**WHAT TO PRODUCE**
Repeat nothing but the lines below running from the one containing "Toggle bold formatting (Ж)" to the one containing "Task: Click the Splunk Docs books icon". Keep both end lines.

+++ DATA FOR ANALYSIS

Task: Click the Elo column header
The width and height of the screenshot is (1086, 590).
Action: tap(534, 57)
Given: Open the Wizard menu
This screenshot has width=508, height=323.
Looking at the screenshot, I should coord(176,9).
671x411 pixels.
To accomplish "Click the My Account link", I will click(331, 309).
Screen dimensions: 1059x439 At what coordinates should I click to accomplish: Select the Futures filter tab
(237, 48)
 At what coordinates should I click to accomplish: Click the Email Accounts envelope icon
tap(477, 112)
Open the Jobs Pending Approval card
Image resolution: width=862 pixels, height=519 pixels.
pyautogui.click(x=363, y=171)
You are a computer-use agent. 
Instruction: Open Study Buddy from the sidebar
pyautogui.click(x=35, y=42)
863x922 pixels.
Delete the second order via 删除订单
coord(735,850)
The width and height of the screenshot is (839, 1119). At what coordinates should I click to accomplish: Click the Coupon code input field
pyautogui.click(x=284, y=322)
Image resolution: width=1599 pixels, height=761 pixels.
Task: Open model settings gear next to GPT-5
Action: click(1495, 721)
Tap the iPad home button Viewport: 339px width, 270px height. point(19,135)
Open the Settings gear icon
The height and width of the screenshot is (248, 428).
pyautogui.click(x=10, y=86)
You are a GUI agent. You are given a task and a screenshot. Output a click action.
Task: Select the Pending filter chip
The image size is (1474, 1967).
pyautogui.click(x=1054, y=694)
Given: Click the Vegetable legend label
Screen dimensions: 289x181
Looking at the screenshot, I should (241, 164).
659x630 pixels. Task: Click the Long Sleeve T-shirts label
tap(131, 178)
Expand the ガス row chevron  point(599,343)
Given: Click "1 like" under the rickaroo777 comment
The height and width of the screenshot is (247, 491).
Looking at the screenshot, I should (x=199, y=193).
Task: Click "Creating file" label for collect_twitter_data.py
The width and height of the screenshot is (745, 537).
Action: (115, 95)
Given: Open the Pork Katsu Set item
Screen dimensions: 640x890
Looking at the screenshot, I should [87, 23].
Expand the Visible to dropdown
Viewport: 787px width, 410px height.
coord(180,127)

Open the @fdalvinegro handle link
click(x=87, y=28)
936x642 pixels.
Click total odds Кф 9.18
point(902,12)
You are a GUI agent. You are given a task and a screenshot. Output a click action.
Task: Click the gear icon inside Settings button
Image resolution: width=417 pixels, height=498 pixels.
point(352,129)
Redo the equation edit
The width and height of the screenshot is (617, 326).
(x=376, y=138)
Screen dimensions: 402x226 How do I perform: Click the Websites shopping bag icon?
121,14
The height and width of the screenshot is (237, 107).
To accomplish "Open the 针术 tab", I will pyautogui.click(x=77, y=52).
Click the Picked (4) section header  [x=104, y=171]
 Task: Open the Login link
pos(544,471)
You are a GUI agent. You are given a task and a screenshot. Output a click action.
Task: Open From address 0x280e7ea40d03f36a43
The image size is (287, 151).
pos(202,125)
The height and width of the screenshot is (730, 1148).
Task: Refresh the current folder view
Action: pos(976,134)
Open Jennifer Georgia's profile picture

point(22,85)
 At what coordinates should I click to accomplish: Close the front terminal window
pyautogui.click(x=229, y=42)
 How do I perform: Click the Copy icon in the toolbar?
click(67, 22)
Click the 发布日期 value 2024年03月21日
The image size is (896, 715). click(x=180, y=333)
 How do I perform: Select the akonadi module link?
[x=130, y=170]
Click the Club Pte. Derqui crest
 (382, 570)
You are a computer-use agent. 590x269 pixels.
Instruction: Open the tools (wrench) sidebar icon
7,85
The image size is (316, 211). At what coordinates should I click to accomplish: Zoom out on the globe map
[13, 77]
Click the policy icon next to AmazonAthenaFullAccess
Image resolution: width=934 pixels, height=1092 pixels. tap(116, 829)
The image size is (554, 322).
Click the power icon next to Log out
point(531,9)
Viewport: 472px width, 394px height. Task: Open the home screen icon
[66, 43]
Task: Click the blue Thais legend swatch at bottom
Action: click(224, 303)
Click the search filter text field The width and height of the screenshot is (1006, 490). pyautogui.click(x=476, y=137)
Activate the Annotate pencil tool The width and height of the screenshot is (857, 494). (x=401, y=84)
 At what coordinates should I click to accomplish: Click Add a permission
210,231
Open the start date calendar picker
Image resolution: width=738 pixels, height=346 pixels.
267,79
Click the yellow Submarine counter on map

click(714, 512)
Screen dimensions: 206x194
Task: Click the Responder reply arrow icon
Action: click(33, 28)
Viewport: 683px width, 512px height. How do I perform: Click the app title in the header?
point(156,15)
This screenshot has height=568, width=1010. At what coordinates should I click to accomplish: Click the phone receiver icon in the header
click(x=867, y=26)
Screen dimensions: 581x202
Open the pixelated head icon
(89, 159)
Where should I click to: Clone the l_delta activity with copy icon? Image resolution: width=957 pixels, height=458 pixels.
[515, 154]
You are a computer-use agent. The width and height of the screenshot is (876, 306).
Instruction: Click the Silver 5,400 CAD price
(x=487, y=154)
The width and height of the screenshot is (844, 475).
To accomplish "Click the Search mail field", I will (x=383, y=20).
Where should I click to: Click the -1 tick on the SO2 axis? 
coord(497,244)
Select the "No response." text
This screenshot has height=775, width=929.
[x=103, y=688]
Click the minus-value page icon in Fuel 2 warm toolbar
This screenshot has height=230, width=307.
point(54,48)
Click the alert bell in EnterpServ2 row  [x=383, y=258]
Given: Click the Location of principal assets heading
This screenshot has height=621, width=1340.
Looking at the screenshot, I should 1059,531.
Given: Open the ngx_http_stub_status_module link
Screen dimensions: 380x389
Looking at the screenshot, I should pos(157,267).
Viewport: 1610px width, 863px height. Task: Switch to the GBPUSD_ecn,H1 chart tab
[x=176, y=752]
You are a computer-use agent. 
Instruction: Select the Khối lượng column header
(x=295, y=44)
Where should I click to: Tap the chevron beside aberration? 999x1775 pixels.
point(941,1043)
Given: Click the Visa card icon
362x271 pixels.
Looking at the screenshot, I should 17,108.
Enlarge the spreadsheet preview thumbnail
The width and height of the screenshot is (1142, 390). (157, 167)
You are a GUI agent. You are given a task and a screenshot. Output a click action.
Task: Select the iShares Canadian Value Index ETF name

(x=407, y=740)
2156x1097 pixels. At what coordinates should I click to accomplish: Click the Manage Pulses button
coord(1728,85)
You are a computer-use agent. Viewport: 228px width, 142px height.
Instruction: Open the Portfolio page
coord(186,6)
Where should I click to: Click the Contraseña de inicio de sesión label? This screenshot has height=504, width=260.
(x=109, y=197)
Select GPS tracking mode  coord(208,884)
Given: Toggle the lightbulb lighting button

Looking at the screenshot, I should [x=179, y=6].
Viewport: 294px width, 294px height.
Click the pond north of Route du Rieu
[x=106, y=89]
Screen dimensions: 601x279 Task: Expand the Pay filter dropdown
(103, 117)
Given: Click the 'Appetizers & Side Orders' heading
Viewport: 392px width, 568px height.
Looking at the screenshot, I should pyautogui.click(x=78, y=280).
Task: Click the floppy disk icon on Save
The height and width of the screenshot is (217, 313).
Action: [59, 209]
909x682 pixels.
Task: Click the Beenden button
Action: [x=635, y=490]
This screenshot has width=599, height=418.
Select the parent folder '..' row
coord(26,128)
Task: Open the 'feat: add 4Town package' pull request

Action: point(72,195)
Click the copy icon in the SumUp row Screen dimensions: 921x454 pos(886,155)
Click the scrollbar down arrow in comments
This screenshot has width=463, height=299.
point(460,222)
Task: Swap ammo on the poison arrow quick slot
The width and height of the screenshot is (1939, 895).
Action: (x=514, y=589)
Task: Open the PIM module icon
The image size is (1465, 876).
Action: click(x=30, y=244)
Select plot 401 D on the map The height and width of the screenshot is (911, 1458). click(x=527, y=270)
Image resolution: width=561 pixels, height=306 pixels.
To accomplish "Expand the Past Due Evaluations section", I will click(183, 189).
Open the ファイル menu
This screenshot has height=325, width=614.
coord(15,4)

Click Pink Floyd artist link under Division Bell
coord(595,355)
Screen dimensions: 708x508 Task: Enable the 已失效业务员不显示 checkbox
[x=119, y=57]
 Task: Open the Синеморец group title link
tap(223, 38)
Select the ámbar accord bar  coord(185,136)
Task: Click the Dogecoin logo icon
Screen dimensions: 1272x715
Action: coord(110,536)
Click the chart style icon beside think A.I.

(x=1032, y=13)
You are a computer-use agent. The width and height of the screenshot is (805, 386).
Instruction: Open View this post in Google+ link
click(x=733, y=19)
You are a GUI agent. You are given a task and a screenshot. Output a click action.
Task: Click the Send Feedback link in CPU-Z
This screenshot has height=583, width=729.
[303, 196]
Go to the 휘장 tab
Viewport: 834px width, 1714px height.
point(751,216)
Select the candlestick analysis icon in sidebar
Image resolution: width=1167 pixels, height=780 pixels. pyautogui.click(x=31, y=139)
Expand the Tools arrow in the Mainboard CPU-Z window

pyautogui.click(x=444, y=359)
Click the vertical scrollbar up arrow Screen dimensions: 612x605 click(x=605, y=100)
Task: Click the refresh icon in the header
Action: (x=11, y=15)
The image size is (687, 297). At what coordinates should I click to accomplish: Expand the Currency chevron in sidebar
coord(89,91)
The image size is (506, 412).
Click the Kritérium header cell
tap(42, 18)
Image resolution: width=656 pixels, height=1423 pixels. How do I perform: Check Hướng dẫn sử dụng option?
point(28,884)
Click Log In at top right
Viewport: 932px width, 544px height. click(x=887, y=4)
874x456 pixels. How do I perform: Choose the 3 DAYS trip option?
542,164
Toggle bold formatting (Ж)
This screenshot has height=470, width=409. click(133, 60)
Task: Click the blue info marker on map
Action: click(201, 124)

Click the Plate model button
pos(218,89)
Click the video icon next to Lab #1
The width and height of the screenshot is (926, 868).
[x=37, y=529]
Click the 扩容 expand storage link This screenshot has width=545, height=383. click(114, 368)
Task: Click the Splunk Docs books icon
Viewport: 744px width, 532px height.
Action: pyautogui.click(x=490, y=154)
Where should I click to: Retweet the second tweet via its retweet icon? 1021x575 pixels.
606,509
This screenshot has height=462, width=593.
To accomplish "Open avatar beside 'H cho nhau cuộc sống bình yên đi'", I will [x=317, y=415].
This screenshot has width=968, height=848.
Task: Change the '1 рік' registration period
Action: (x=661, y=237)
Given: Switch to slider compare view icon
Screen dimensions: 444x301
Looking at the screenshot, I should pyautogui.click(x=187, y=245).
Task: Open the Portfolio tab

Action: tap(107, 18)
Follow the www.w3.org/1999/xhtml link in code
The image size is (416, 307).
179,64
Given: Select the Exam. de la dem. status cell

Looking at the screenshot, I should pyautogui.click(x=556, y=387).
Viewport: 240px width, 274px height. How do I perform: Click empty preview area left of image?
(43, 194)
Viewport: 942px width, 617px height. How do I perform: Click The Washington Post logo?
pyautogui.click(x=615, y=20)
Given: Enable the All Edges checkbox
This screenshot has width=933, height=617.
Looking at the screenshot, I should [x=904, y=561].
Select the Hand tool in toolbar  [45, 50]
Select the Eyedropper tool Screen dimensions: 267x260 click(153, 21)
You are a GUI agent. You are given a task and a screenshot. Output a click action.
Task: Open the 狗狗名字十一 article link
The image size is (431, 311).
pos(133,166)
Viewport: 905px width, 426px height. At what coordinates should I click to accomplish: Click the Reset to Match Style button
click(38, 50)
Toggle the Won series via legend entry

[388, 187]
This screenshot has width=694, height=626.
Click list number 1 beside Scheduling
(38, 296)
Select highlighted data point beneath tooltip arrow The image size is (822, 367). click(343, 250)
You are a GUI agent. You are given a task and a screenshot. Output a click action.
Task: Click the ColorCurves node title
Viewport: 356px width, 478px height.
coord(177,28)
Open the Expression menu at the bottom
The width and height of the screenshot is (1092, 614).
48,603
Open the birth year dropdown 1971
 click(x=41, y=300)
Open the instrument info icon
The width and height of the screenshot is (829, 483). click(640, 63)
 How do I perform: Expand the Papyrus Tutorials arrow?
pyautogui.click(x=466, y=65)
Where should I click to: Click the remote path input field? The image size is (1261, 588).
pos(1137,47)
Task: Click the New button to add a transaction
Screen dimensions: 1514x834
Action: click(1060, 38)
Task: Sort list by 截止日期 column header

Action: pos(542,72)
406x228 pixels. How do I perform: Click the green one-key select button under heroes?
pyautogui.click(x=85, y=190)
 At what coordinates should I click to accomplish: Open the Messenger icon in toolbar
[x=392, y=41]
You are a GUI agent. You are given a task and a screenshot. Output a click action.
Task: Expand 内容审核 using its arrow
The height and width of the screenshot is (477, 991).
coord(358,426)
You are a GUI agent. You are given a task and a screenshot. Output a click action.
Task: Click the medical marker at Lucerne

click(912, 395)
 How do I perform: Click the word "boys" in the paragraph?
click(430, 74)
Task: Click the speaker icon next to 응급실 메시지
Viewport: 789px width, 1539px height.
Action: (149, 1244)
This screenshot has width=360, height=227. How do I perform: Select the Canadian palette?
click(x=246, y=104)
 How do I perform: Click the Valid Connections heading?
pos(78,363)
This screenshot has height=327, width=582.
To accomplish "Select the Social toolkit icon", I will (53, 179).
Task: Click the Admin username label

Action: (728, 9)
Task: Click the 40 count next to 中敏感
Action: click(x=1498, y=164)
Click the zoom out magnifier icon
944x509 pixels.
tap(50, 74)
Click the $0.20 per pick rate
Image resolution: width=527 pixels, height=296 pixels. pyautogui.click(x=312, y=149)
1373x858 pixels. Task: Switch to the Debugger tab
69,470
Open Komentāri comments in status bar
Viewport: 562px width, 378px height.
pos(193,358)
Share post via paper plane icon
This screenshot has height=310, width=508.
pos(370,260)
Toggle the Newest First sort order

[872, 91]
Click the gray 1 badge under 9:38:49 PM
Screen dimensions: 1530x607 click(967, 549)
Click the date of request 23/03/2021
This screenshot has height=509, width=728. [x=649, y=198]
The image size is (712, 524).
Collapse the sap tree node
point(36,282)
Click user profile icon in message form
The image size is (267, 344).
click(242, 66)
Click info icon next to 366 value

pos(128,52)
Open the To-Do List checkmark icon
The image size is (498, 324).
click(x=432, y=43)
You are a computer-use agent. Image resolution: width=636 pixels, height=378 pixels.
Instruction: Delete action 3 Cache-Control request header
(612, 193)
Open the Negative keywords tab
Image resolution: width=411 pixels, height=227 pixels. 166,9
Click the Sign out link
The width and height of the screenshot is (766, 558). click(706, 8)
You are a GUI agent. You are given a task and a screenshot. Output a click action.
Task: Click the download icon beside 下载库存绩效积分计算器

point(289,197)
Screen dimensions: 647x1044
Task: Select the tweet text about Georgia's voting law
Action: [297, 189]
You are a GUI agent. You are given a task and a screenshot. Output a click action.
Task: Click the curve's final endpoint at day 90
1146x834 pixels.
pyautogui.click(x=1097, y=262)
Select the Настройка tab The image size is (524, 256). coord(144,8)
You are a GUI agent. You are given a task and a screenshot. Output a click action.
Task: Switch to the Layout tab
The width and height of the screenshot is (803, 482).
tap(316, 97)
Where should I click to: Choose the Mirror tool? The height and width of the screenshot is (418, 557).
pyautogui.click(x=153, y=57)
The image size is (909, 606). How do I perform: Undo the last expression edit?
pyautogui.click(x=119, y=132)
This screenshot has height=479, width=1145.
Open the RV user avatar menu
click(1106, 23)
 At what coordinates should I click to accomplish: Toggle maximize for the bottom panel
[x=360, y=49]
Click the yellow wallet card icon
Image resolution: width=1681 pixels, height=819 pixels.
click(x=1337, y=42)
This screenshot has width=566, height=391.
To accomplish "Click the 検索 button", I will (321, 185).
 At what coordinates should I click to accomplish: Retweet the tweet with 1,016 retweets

++++++

**PROBLEM SOLUTION**
Toggle bold formatting (Ж)
This screenshot has height=470, width=409. click(133, 60)
Task: Click the blue info marker on map
Action: click(201, 124)

Click the Plate model button
pos(218,89)
Click the video icon next to Lab #1
The width and height of the screenshot is (926, 868).
[x=37, y=529]
Click the 扩容 expand storage link This screenshot has width=545, height=383. click(114, 368)
Task: Click the Splunk Docs books icon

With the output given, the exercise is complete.